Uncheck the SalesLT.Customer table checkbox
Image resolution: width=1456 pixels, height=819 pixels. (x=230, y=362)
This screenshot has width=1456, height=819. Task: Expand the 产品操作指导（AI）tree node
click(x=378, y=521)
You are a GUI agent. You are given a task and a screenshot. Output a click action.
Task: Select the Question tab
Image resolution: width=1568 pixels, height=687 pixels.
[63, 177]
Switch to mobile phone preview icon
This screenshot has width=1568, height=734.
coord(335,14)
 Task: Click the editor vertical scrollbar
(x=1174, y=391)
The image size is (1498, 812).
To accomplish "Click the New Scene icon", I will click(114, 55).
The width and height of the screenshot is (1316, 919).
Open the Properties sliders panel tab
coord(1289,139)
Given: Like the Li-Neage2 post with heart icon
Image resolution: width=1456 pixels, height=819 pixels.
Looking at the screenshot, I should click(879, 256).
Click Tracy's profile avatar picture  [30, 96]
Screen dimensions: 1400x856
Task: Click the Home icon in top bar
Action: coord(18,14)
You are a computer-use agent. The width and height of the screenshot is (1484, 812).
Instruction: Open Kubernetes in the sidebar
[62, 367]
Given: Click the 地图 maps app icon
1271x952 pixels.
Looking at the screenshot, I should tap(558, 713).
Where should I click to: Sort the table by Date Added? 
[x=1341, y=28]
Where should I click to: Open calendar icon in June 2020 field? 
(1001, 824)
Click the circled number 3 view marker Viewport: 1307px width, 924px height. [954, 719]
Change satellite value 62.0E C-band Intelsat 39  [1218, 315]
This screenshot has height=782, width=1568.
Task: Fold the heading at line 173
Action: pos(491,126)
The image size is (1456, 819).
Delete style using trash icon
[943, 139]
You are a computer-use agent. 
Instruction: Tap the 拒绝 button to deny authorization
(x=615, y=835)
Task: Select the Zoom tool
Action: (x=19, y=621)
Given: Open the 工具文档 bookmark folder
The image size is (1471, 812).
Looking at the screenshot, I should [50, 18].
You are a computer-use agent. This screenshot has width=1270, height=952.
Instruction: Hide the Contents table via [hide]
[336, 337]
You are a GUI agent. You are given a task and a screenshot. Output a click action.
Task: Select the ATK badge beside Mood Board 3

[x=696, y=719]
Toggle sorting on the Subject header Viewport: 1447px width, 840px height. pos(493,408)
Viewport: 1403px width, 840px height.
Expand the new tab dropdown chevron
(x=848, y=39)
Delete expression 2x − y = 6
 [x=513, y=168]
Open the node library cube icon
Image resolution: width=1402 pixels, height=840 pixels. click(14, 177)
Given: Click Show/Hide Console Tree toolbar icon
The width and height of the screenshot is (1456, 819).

-=-=-

*Task to carry out*. Reproduce each line of the entries in which the word "Viewport" is found.

*Answer to this task*.
Click the circled number 3 view marker Viewport: 1307px width, 924px height. [954, 719]
Toggle sorting on the Subject header Viewport: 1447px width, 840px height. pos(493,408)
Viewport: 1403px width, 840px height.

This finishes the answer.